Prammer warnt vor Hass

Diese Gefahr sprach auch Nationalratspräsidentin Barbara Prammer an. Die Menschenrechte schützten nicht "vor den Versuchen mancher, unter dem Deckmantel der freien Meinung Ausgrenzung zu betreiben und Hass zu schüren". Um die Demokratie und damit die Freiheit des Einzelnen zu schützen, müsse jeder "bereits die Annäherung an jegliches antidemokratische Gedankengut zurückweisen", betonte sie.

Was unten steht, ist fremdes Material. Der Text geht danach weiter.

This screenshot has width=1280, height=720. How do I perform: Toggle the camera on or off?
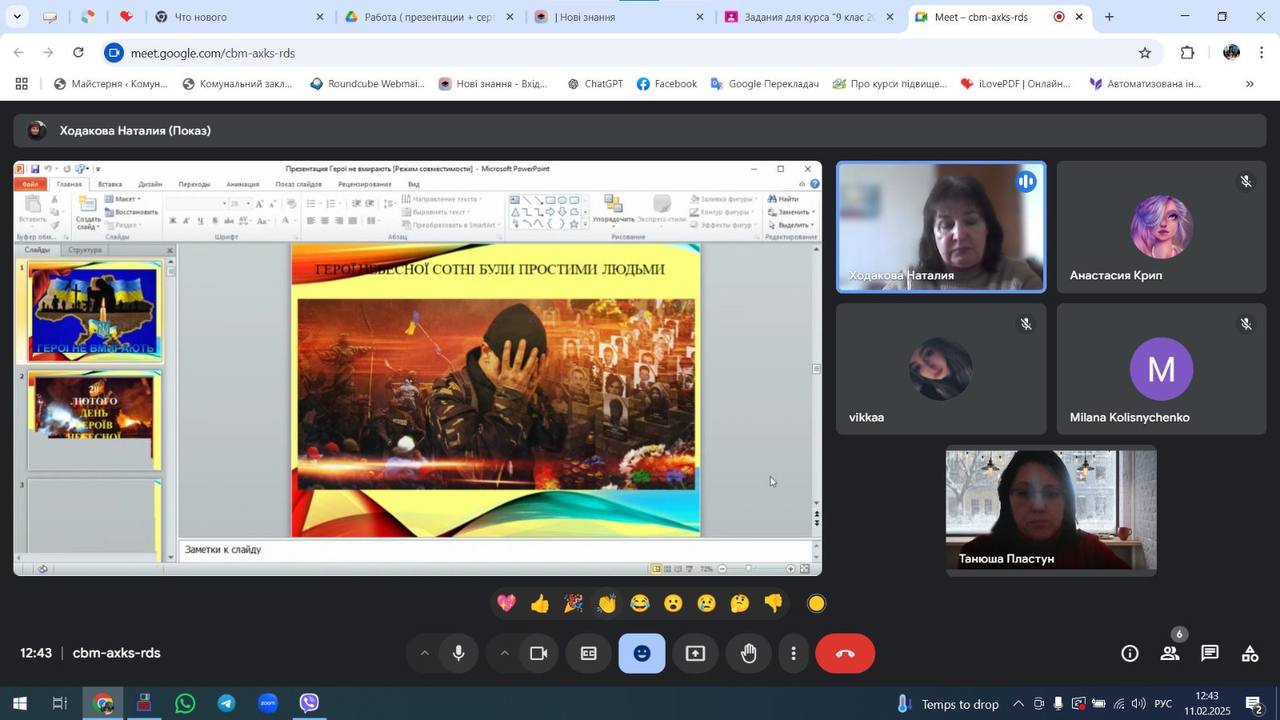(x=538, y=654)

Musikalisch umrahmt wurde die Veranstaltung im alten Reichsratssitzungssaal, mit der seit 1997 alljährlich der Befreiung des Konzentrationslagers Mauthausen am 5. Mai 1945 gedacht wird, von einem Chor der Musikschule Linz. Auch diesmal waren die Spitzen der Republik gekommen: Bundespräsident Heinz Fischer mit seiner Frau Margit, Vertreter der Länder, der Religionsgemeinschaften und Abgeordnete. Der Dritte Nationalratspräsident Martin Graf (FPÖ) fehlte - er war in Ungarn, hieß es. Auch die Regierung war diesmal nicht komplett: Von SPÖ-Seite waren nur Verteidigungsminister Norbert Darabos, Frauenministerin Gabriele Heinisch-Hosek, Unterrichtsministerin Claudia Schmied und kurz Sozialminister Rudolf Hundstorfer dabei. Kanzler Werner Faymann und Staatssekretär Josef Ostermayer befinden sich derzeit in China, Staatssekretär Andreas Schieder in den USA.